The Exile Kiss
- First edition
- Author: George Alec Effinger
- Cover artist: Steve Youll and Paul Youll
- Language: English
- Series: Marîd Audran series
- Genre: Science fiction, cyberpunk
- Publisher: Doubleday
- Publication date: April 1991
- Publication place: United States
- Media type: Print (Hardcover & Paperback)
- ISBN: 0-385-41423-4
- OCLC: 22703559
- Dewey Decimal: 813/.54 20
- LC Class: PS3555.F4 E95 1991
- Preceded by: A Fire in the Sun

= The Exile Kiss =

1991 novel by George Alec Effinger

The Exile Kiss is a cyberpunk science fiction novel by American writer George Alec Effinger, published in 1991. It is the third novel in the three-book Marîd Audran series, following the events of A Fire in the Sun. The title of the novel comes from Coriolanus, by William Shakespeare: "O! a kiss / Long as my exile, sweet as my revenge!" (Act V, scene 3).

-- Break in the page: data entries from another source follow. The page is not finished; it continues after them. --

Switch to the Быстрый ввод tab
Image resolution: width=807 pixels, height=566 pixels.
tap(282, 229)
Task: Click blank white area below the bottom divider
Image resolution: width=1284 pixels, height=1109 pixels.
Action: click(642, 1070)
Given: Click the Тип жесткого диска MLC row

Effinger had begun writing a fourth book in the Marîd Audran series, Word of Night, but died before that work was completed. The posthumously-published Budayeen Nights contains the first two chapters of Word of Night along with other stories of Effinger's.

==Plot summary==
Married to Indihar, though from his perspective in name only, Marîd Audran gets invited to a reception at the palace of the amir of the city. Shaykh Mahali, the amir, thus wishes to end the rivalry between Friedlander Bey and Reda Abu Adil, two of the most powerful men in the city. Both Audran and Bey, or "Papa" as he's known in the Budayeen, become suspicious when their sworn enemy Abu Adil designates Audran as an officer of the "Jaish", an unofficial militia working for Abu Adil.

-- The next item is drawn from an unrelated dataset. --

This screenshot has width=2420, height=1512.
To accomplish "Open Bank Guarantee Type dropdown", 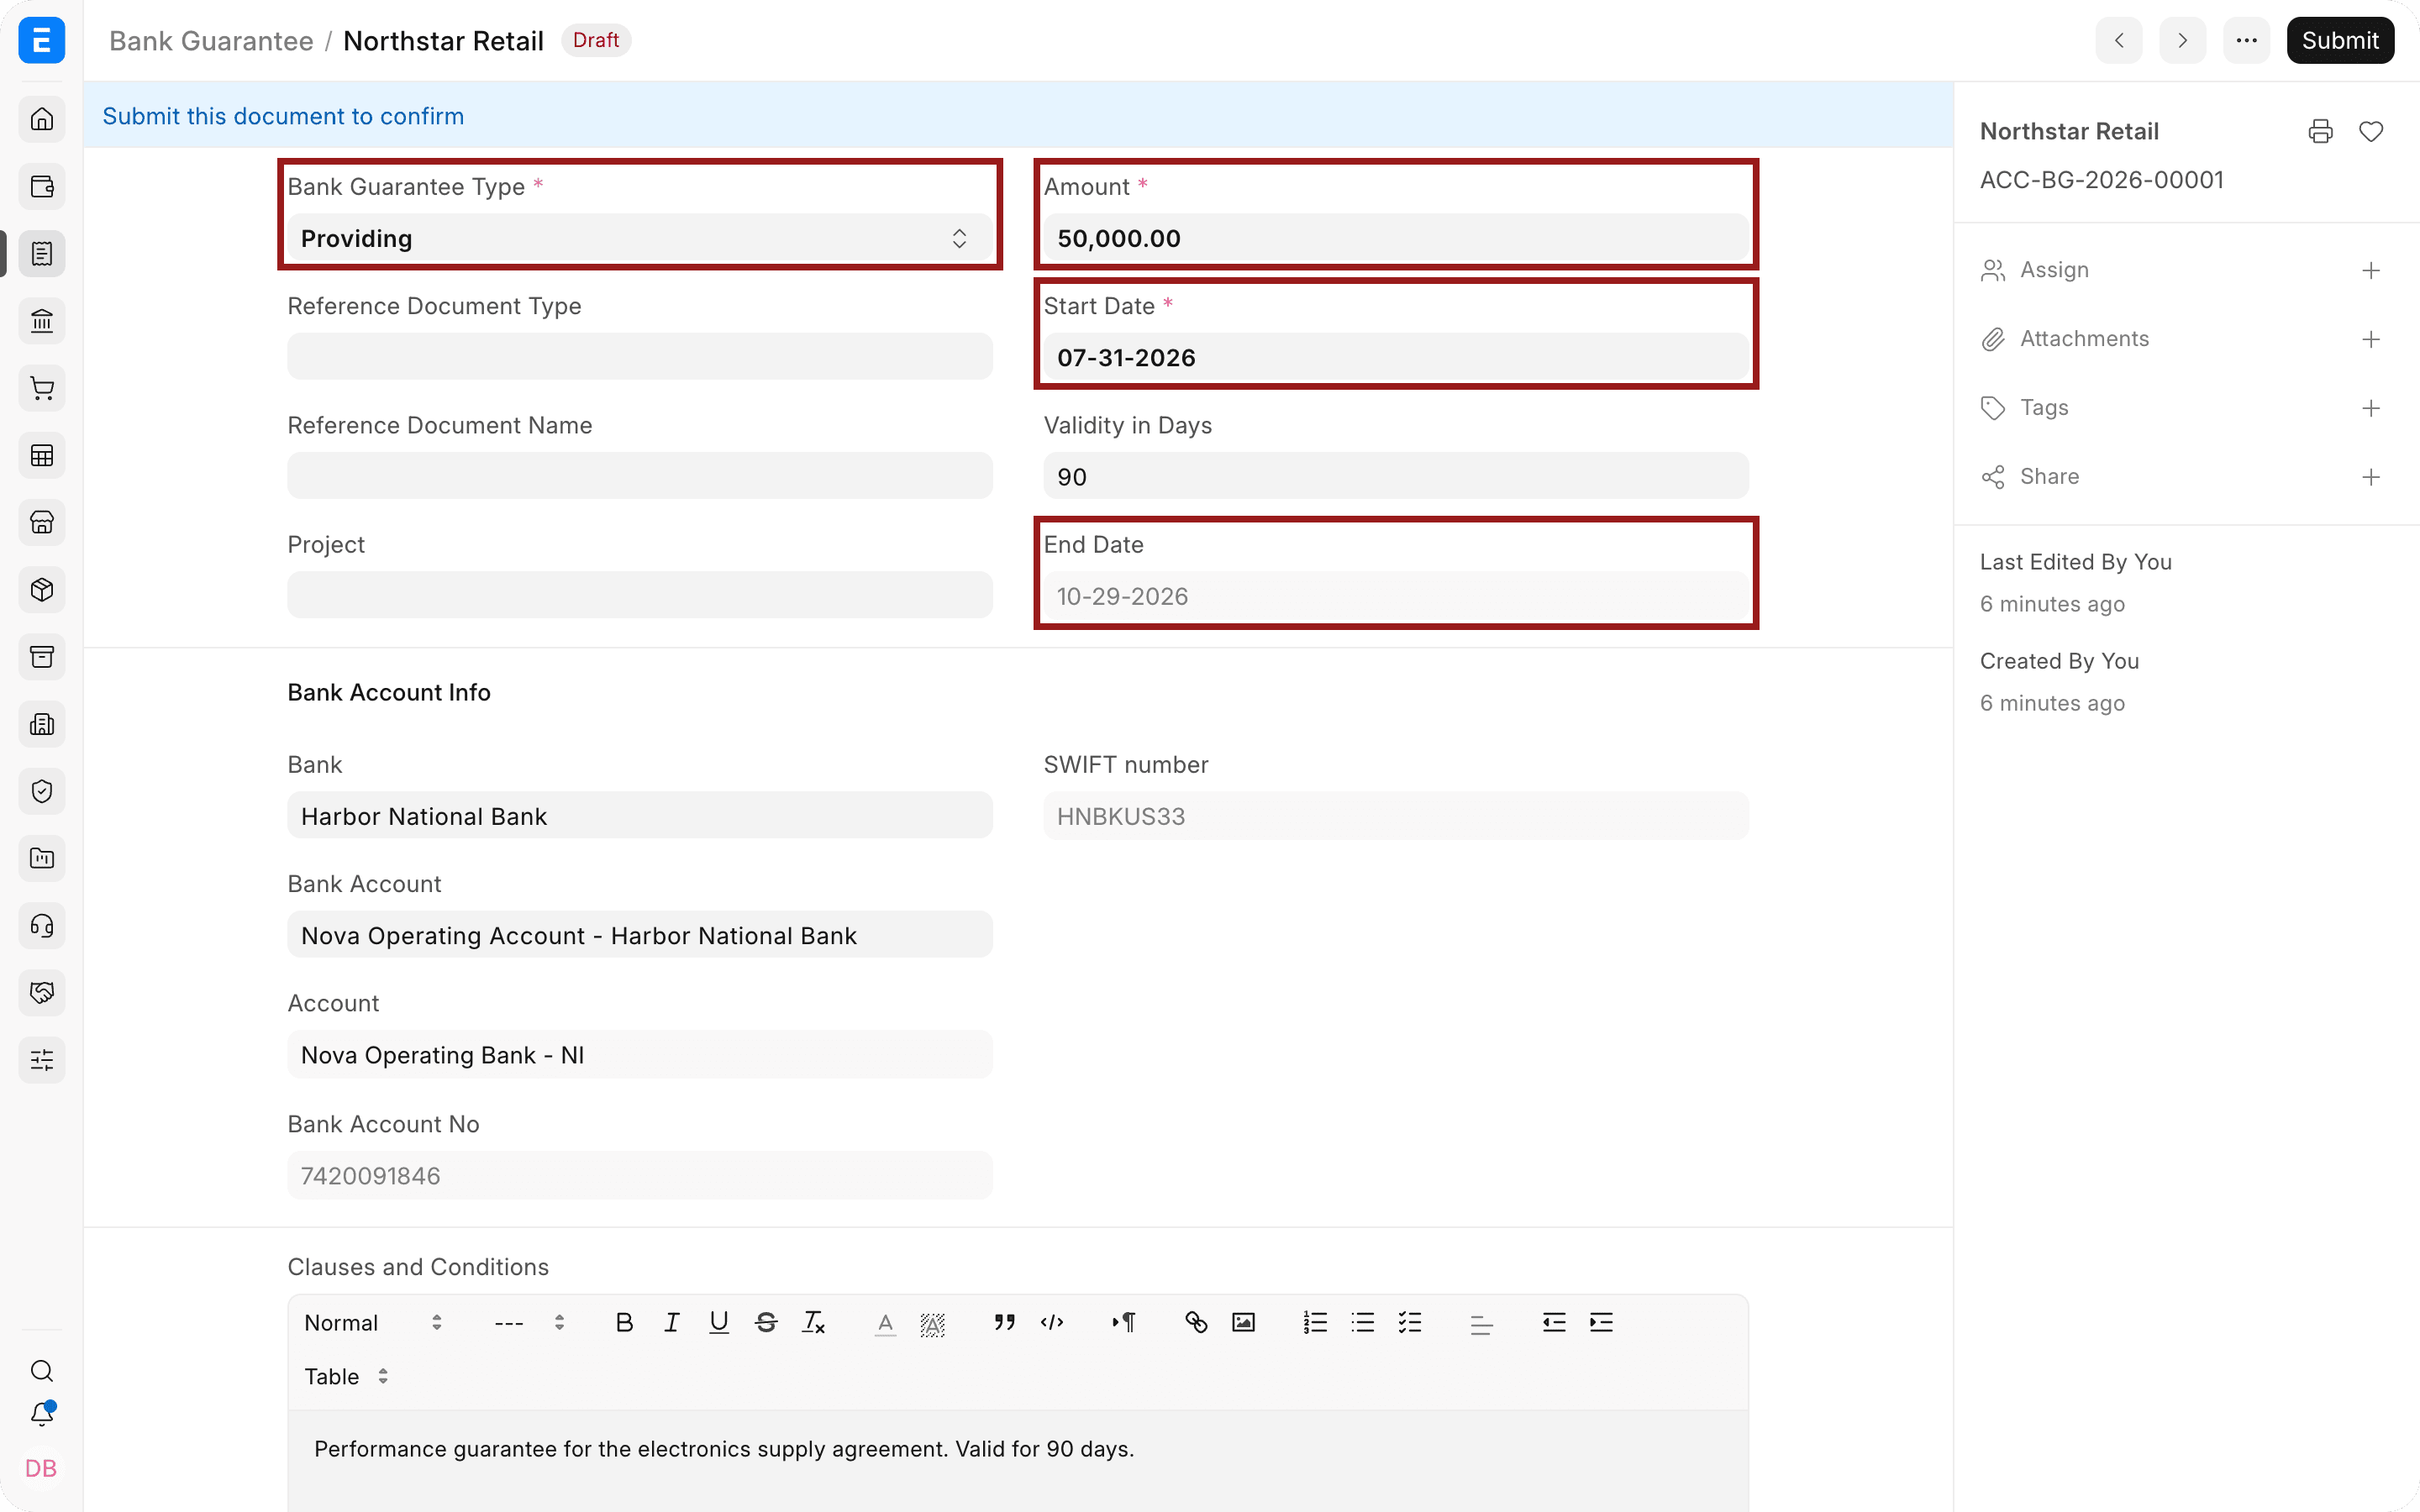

However, it is not until after the party that Abu Adil's scheme unfolds: Audran and Bey are put under arrest by Lieutenant Hajjar and charged with the murder of a police officer named Khalid Maxwell. They're sentenced on-the-spot into exile, never to return to the city under pain of death. Left to die amongst the burning sands of a vast desert, their luck finally turns as they are rescued by a Bedouin tribe of Bani Salim, allowing them to start planning the vengeance they'd exact upon Abu Adil and prove their innocence— if they ever make it back to the city alive.